Car insurance: Should I choose my own repairer or use the insurers?

Andrew Munro 23 October 2017 NEWS


There are pros and cons for both.

When you’re getting your car repaired, most Australian car insurance policies let you decide between choosing your own repairer or going with one of the insurer’s approved mechanics.

In both cases you will generally need to have repairs approved by the insurer ahead of time.

Which should I choose?

You should pick whichever you feel is best for you. This guide isn’t recommending any particular course of action, but if you’re having trouble deciding you might want to consider the following points.

Why choose your own repairer?

If you have a vintage car, a prestige vehicle or something that otherwise needs a special touch from an experienced mechanic, it’s probably best to stick with your own repairer, especially if you’ve been with them for a while.

If there’s any one workshop or mechanic who knows your car better than anyone else then that could be the place to go. There’s something to be said for familiarity, and they’re also going to have an idea of the car’s service history.

Plus, you’d be doing your good friends at the workshop a disservice by not taking a job to them when it comes up.

Most of all, it can be convenient. The insurer’s approved repairer might be further away or might have a big backlog. You could be stuck without a car for longer than you need to be.

Why choose the insurer's repairer?

If you’re pretty indifferent either way, you might choose to just go with one of the insurer’s recommended, referred or approved insurers.

It’s usually a lot easier and more streamlined. You won’t have to go back and forth with quotes and whether or not fixes are justified, and you don’t have to worry about your insurance knocking back certain repairs, or only covering partial costs.

If your chosen repairer has quoted a higher price than the insurer’s then the insurer might ask you to pay the difference. You generally don’t have to worry about that if you go with the insurer’s approved repairers. This is because insurers and their repairers contact each other directly, so you can be more confident that repairs have been approved before they’re carried out.

But the most important reason is that the “lifetime repair guarantee” you’ll find with many car insurance policies will only apply to repairers that have been recommended by the insurer.

It makes sense.
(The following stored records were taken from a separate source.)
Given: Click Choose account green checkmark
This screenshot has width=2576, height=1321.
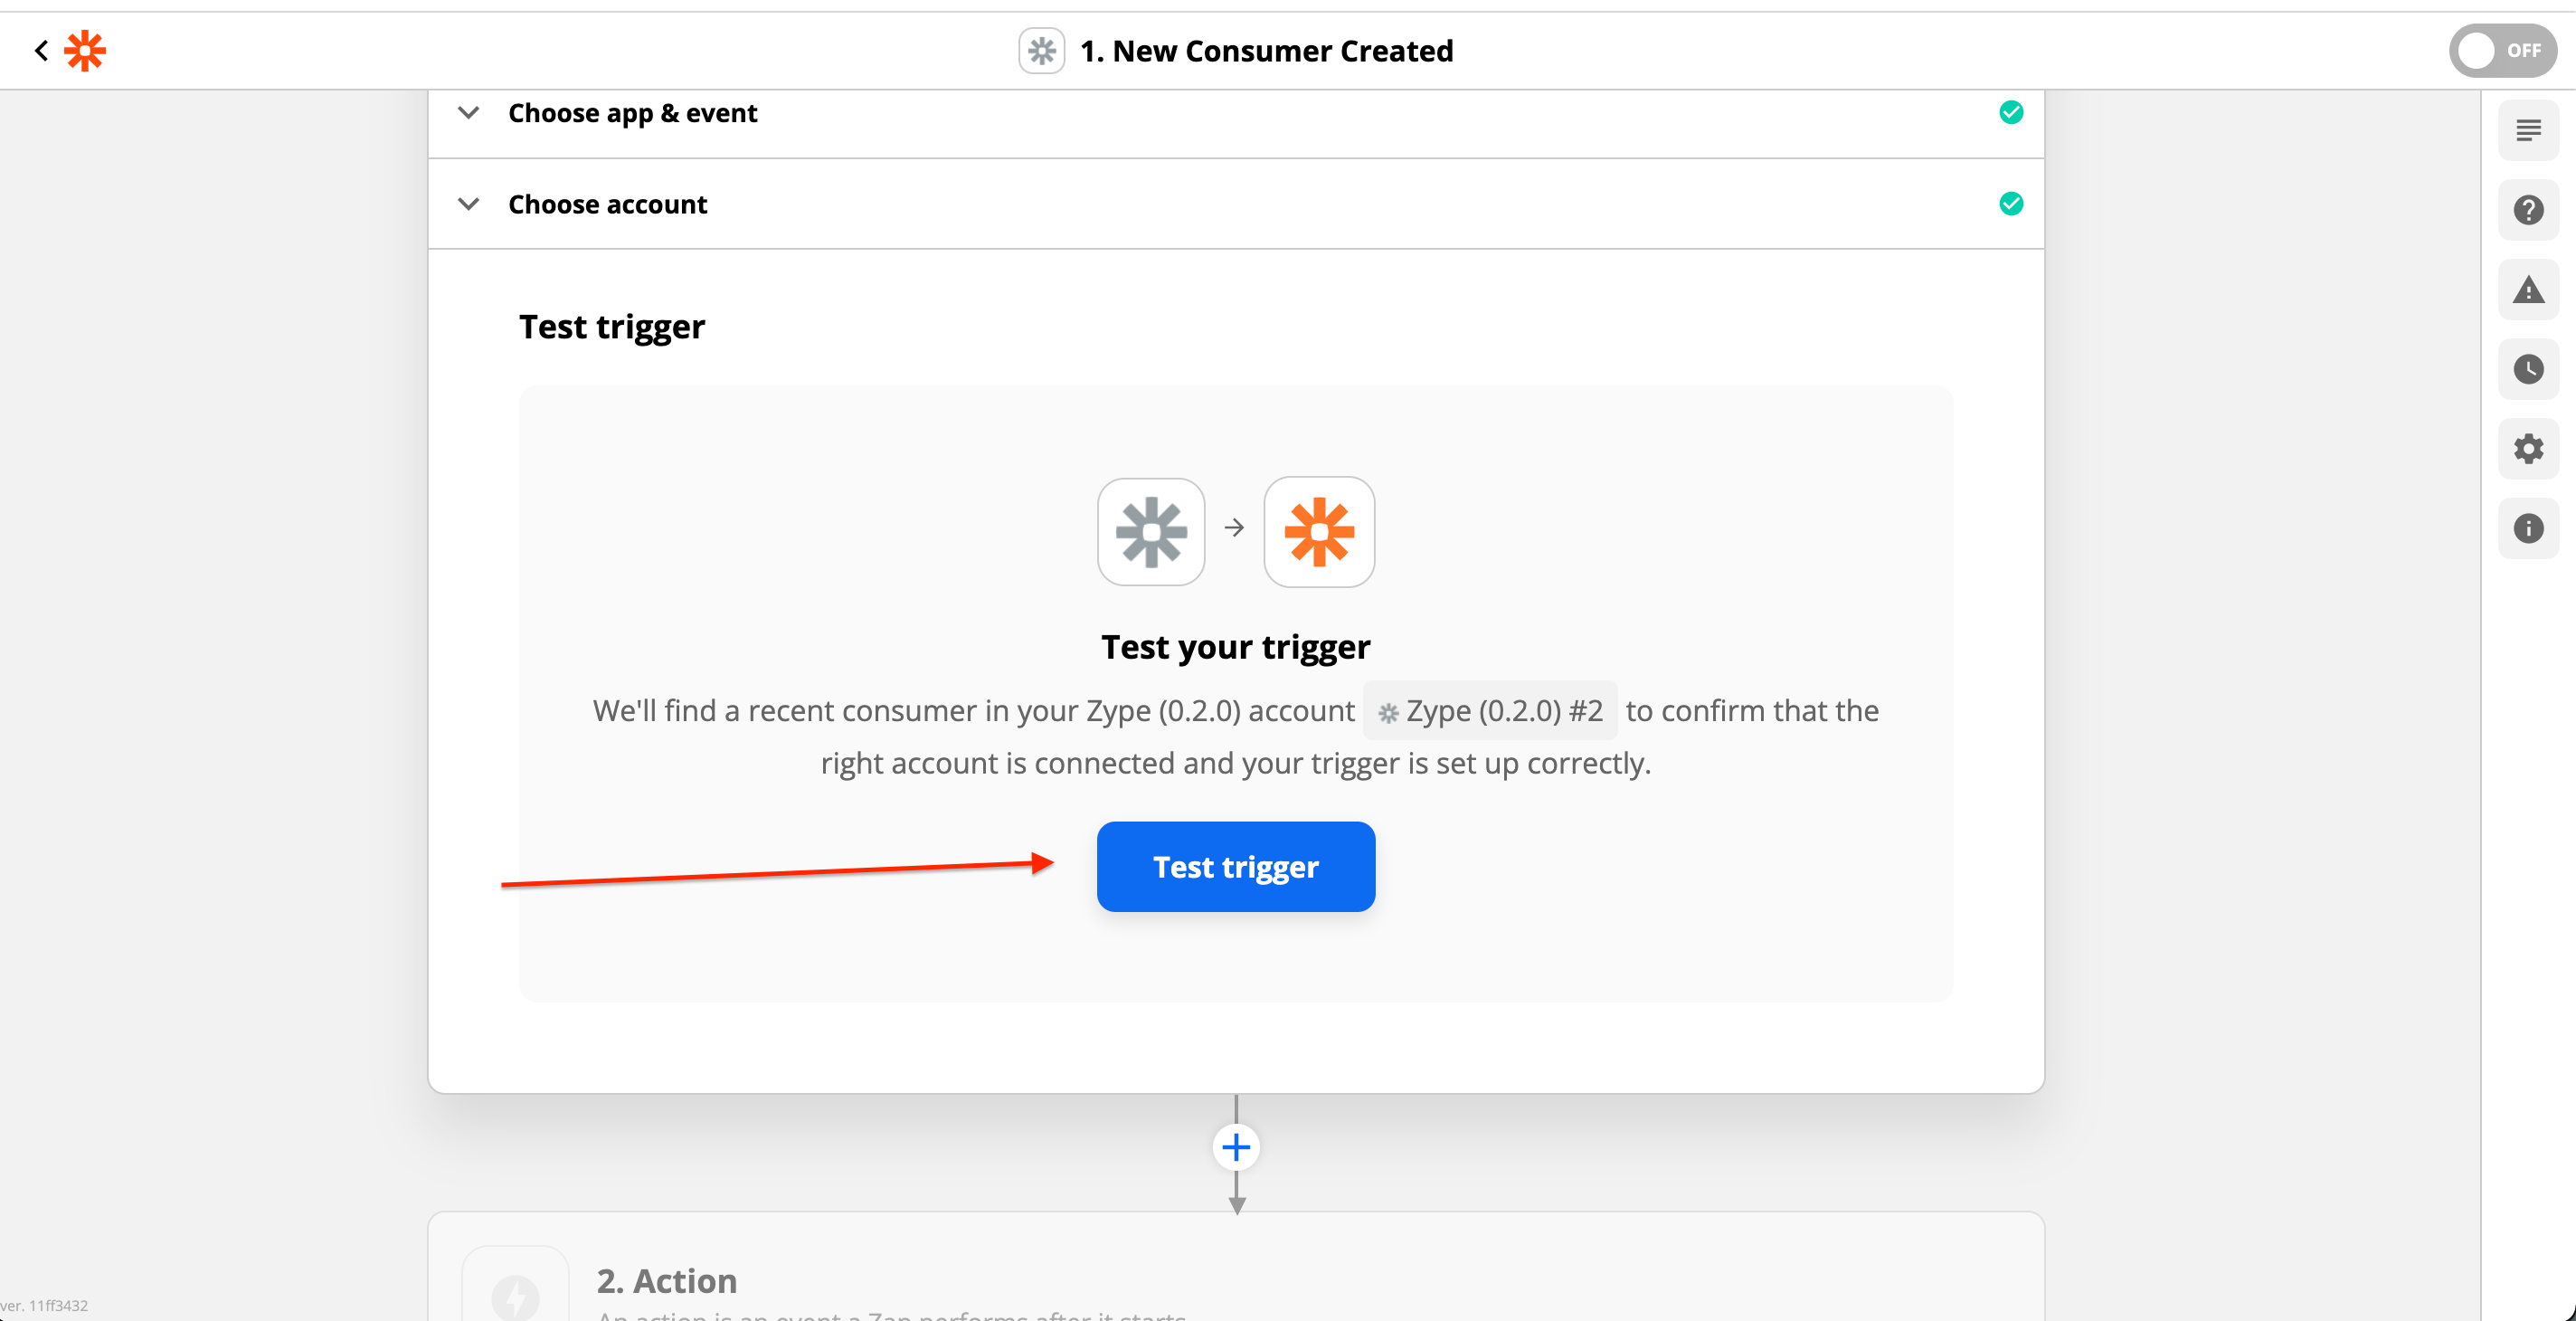Looking at the screenshot, I should coord(2011,204).
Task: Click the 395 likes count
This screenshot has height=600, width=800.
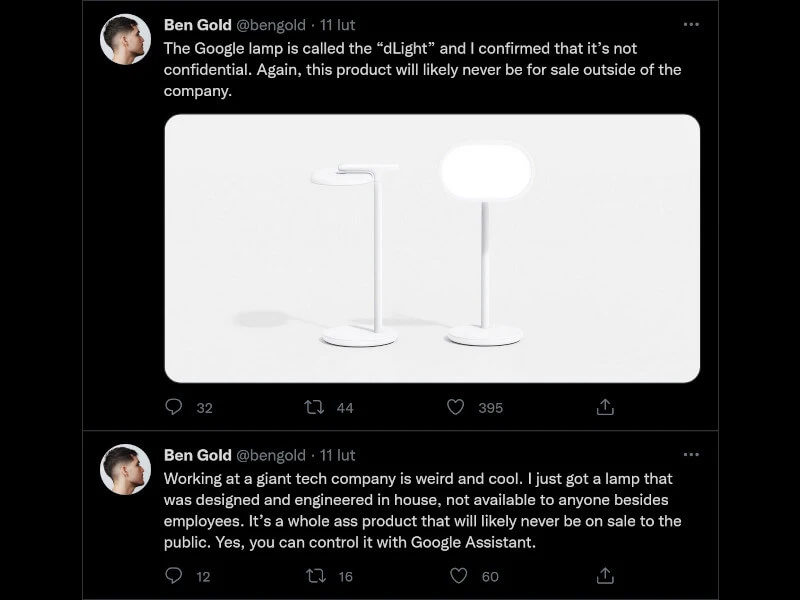Action: tap(490, 408)
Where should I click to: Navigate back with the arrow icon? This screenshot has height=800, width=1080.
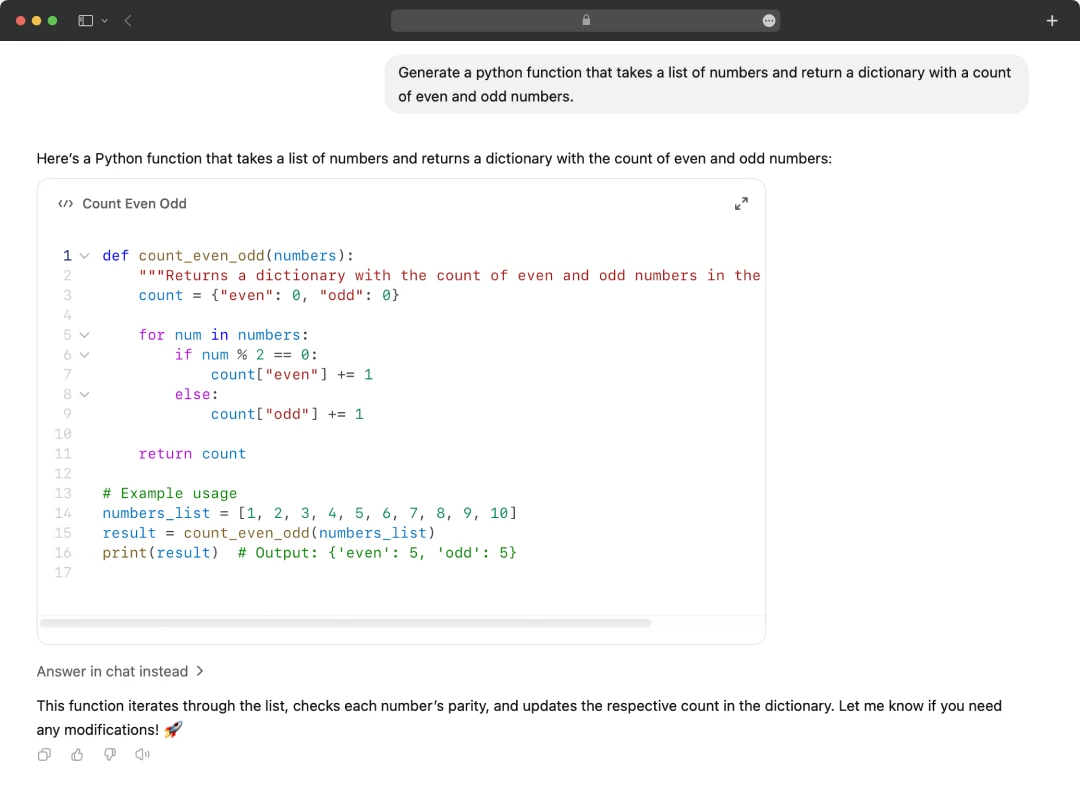[x=128, y=20]
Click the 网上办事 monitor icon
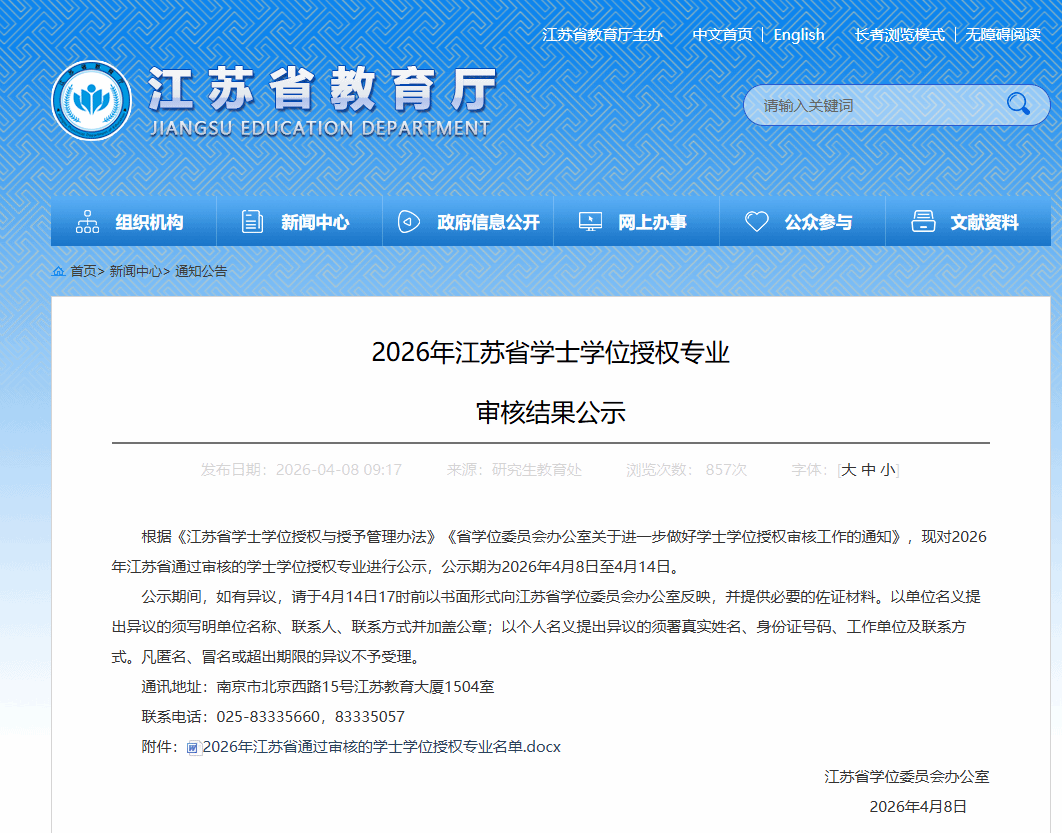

The insurance company obviously can’t vouch for the quality of every repairer but will happily stand by its own.

If the repairs fail or are botched in some way, the insurer can make it right. If you choose your own repairer and then those botched repairs end up causing damage to your car, it’s safe to say you won’t be able to claim that subsequent damage under your car insurance.

At the end of the day…

Unless you have a compelling reason to choose your own repairer and are confident in their honesty and skillfulness, you might be better off going with whoever the insurer suggests, and let them worry about it.

Using your own repairer has risks and downsides that using the insurer’s repairer doesn’t, so you need to have a good reason before making that decision.

There’s a common perception that an insurer’s repairers are more likely to skimp on materials and perform a more cut-rate job than your own trusted mechanics, but if you think about it that doesn’t make a lot of sense.

  • Thanks to that lifetime guarantee, insurers are financially responsible for bad repairs. If an insurer’s mechanic does dodgy work they’ll be costing the insurer a lot of money and will be dropped like a hot stone. If an independent mechanic does dodgy work they might just get some bad reviews.
  • The insurer’s mechanics aren’t always direct employees of the insurance company; often they are standalone businesses whose quality has been confirmed by the insurer. The insurer sends work their way precisely because they know it gets quoted accurately and is going to be done well. That’s a more valuable arrangement to the mechanic than however much time or money they might save by doing a dodgy job.
  • An insurer’s approved mechanic is probably under more scrutiny and has a clearer track record of their work. If one of them isn’t up to scratch, it’s going to stand out a lot more than a substandard independent mechanic.

Either way, the choice is yours. As long as you clear it with your insurer first.